#### Selected excerpt
+++

Opioid prescription rates for knee surgery vary widely across U.S.

A new study published in BMJ Open found that opioid prescription rates for outpatient knee surgery vary widely across the country, but the strength of the average prescription in the United States is at a level that has been linked to an increased risk of overdose death.

Opioid prescription rates for knee surgery vary widely across U.S.

While the nationwide rate at which patients—who had not already been taking opioids—received an opioid prescription after an arthroscopic knee surgery was found to be more than 70 percent across the United States between 2015 and 2019.

The variation at the state level was stark, bottoming out at 40 percent in South Dakota and reaching 85 percent in Nebraska, the study showed.

The strength of the typical prescription, though, was revealed to be high, equal to 50 milligrams of morphine per day, the level that the Centers for Disease Control and Prevention has identified as being the threshold for increased risk of opioid overdose death.

“We found massive levels of variation in the proportion of patients who are prescribed opioids between states, even after adjusting for nuances of the procedure and differences in patient characteristics,” said the study’s senior author, M. Kit Delgado, MD, an assistant professor of Emergency Medicine and Epidemiology in the Perelman School of Medicine at the University of Pennsylvania.

“We’ve also seen that the average number of pills prescribed was extremely high for outpatient procedures of this type, particularly for patients who had not been taking opioids prior to surgery.”

The latter is of increased concern because it is especially prone to contributing to the opioid epidemic. It has been shown that giving patients who have never been on opioids before a high-dosage prescription can be associated with a transition to long term opioid use, higher numbers of leftover pills, and even higher rates of overdose among family members.

As such, the research team—which included lead author Benjamin Ukert, MD, then a post-doctoral researcher at Penn and now an assistant professor of Health Policy and Management at Texas A&M—chose arthroscopic knee surgery as the lens through which to examine this because arthroscopies are in the top three of most common outpatient procedures in the United States.

To gauge prescription rates, the researchers accessed a large, national database of insurance claims. They were able to identify nearly 100,000 patients who had arthroscopic knee surgery and had not used any opioid prescriptions in the six months before the surgery.

+++

#### Data
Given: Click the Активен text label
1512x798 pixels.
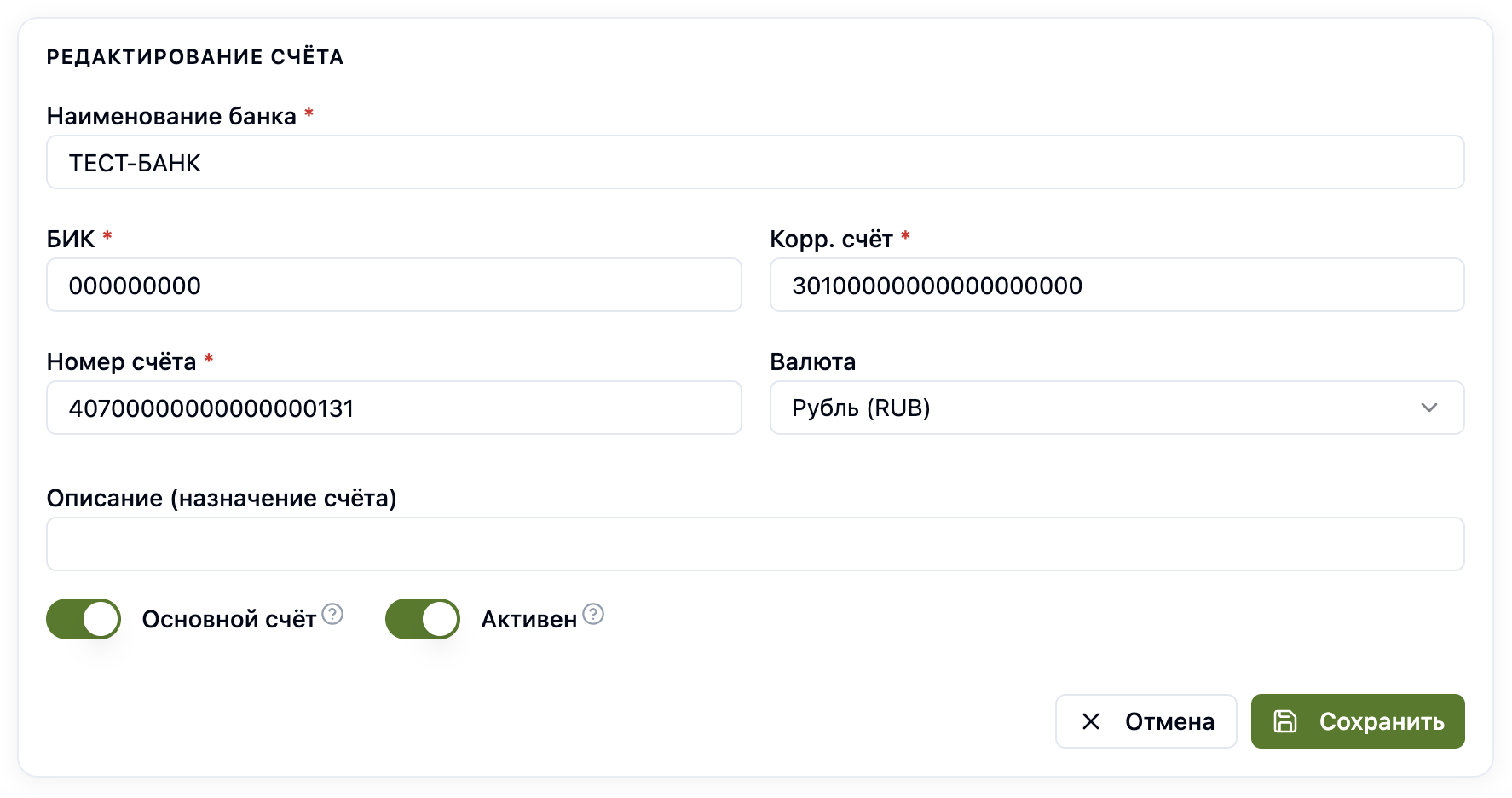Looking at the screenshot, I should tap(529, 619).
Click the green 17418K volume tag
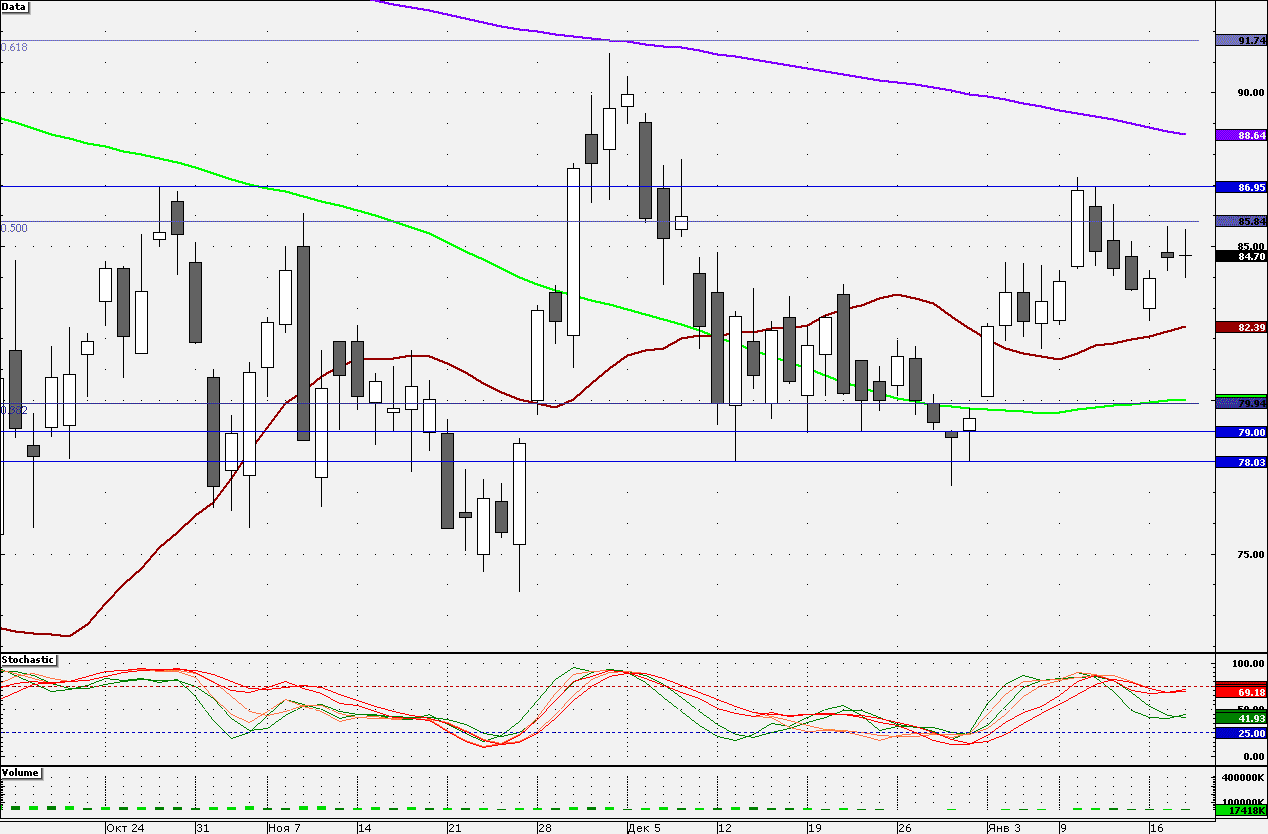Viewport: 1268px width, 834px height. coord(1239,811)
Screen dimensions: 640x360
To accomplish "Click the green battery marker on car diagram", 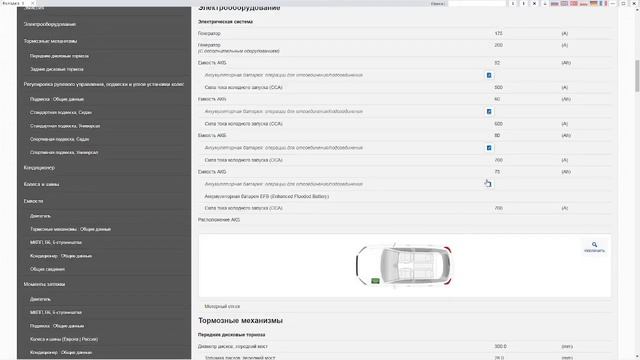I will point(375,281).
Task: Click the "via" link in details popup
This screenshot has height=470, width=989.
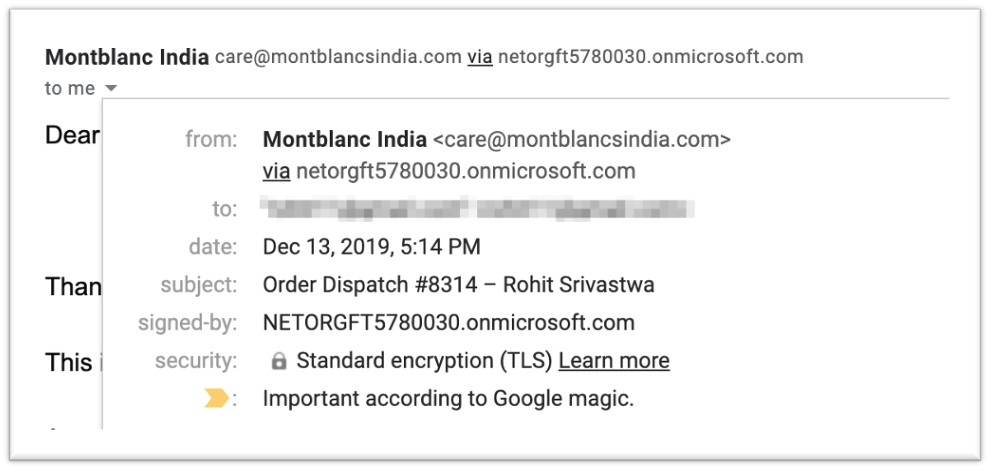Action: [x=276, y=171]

+++

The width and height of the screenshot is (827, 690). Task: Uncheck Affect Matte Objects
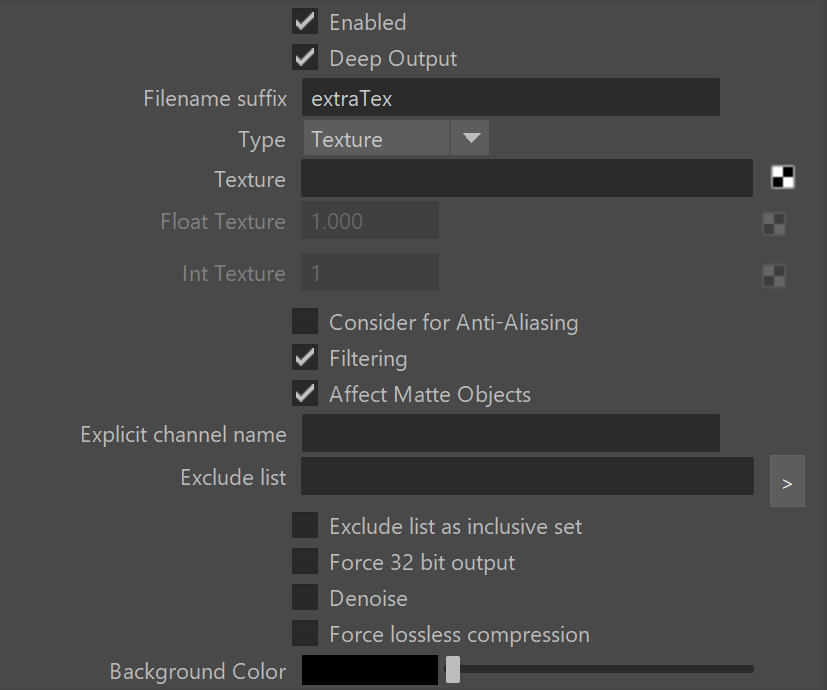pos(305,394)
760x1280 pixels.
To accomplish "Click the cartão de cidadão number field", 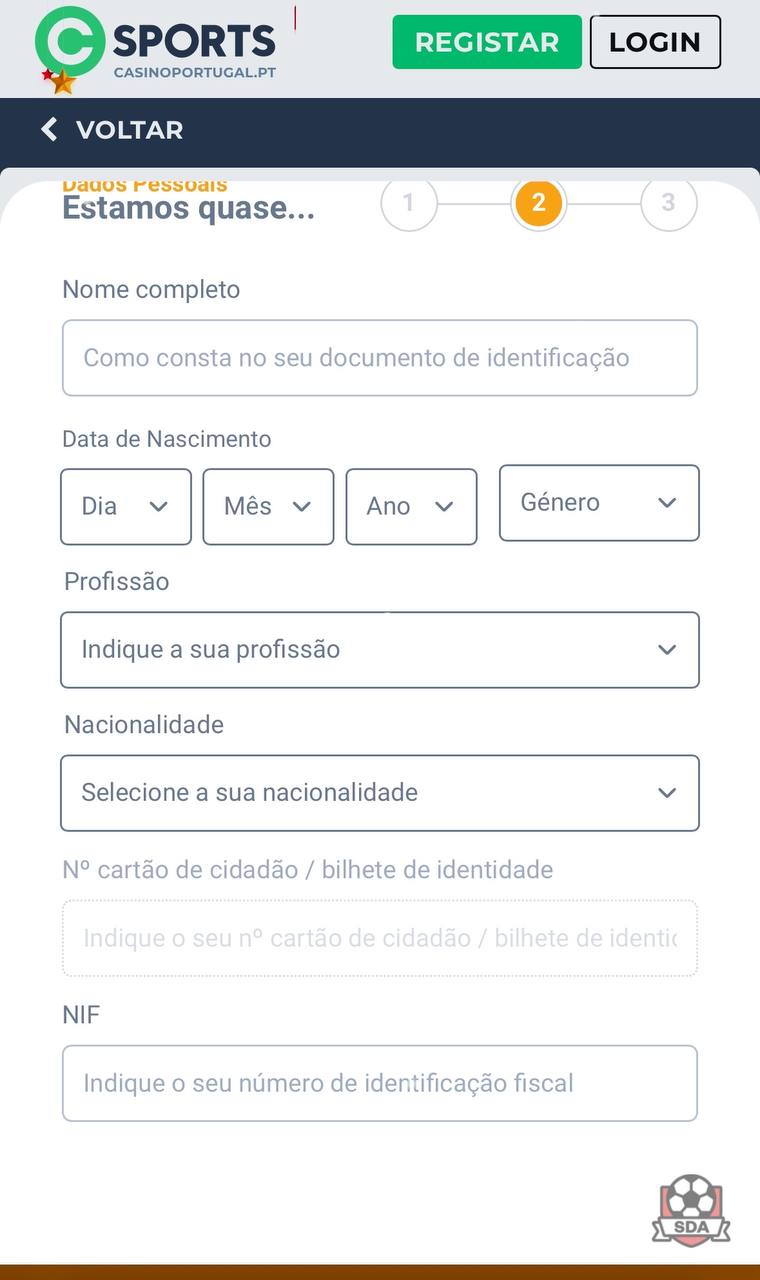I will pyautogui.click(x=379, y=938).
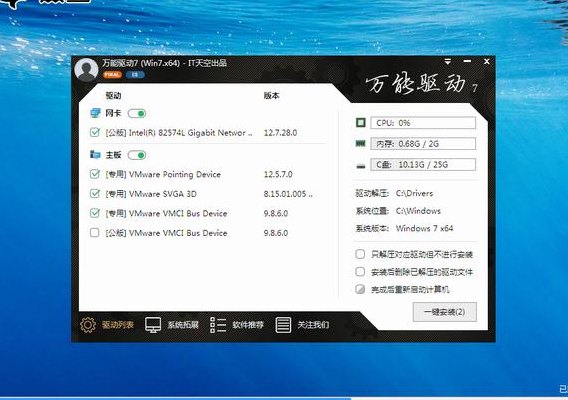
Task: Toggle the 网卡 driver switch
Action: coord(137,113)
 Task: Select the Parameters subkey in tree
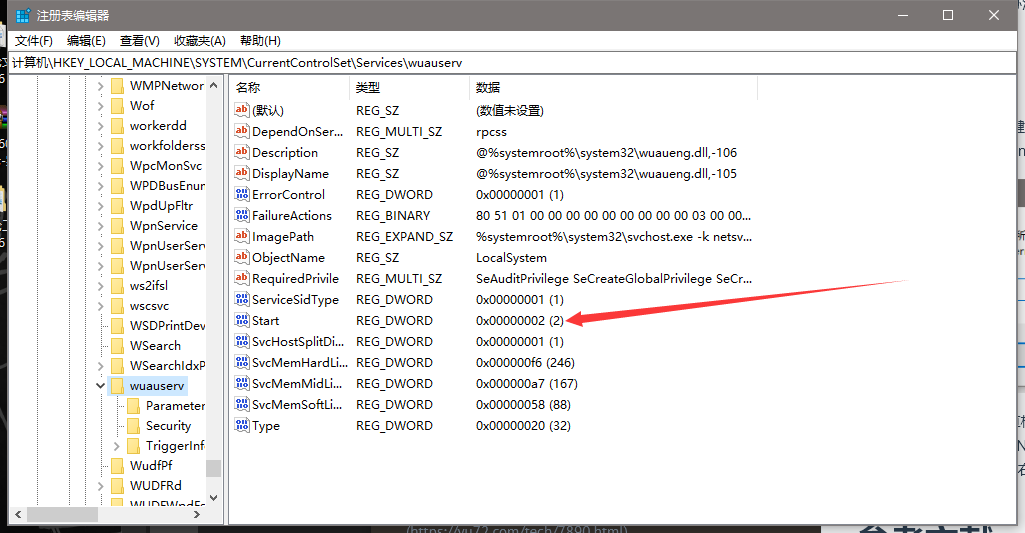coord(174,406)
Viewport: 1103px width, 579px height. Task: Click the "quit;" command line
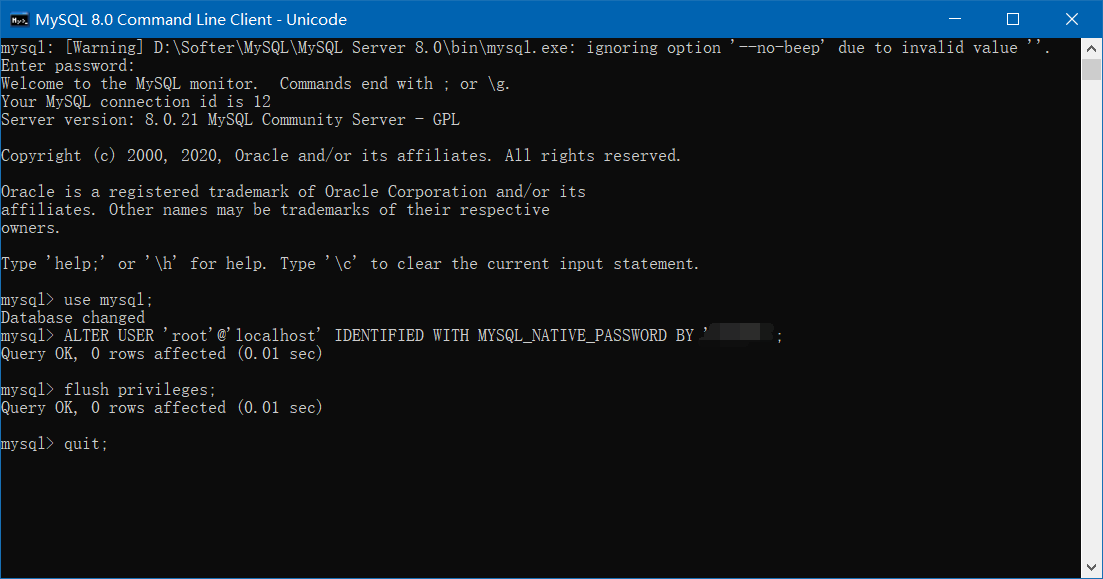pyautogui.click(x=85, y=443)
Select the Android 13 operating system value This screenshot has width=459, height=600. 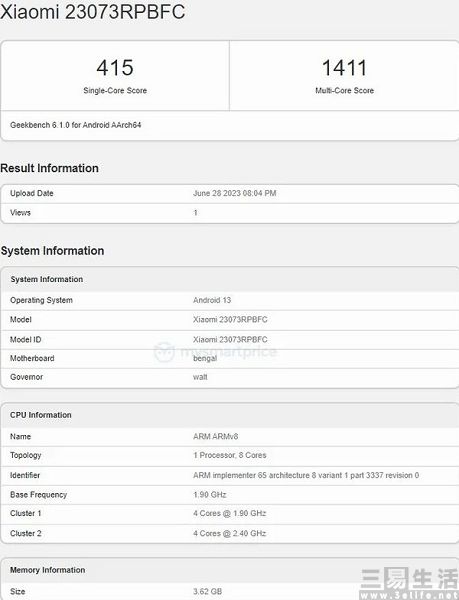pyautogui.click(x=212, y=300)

+++

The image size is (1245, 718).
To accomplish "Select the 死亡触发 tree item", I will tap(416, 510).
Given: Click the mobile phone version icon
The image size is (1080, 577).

+++

#### Prompt 1
Translate this sentence from the article on opioid prescriptions after knee surgery into Spanish: "The variation at the state level was stark, bottoming out at 40 percent in South Dakota and reaching 85 percent in Nebraska, the study showed."
#### Prompt 2
Continue the article on opioid prescriptions after knee surgery, picking up after its final sentence about the patients identified in the claims database.

#### Exercise response 1
La variación a nivel estatal fue marcada, con un mínimo del 40 por ciento en Dakota del Sur y un máximo del 85 por ciento en Nebraska, según mostró el estudio.

#### Exercise response 2
The team found that, nationwide, 72 percent of patients filled an opioid prescription within three days of their procedure. There was very little variation in the fill-rate between non-invasive (which might include the removal of torn cartilage) and invasive procedures (which requires work cutting or drilling into bone) such as ACL repair.

Significant differences in prescribing rates were found from state to state. High prescription rates (77 percent or above) extended across the Midwest into the Rocky Mountain region, from Ohio to Utah, and extended into Arizona and Washington state.

Lower rates, below 70 percent, tended to be on either coast, but also includes the Dakotas, Texas, and other states. There was also wide variation in the number of tablets in each single prescription, ranging from 24 (in Vermont) to 45 (Oklahoma).

“Some factors that may contribute to state variation are policies, such as mandates to check prescription drug monitoring program data, which have shown to affect the opioid prescribing rate,” Ukert said.

“However, most state policies are aimed at patients with a history of opioid use, and our study focuses on patients who do not have that history. Thus, practice and organizational styles may be more important factors for this population.”

While the prescription rate varied greatly, the average prescription translated to roughly 250 milligrams of morphine over a five-day period, above the CDC’s threshold for risky opioid prescription. Approximately 25,000 of the patients studied, 36 percent, were receiving this dosage level or more.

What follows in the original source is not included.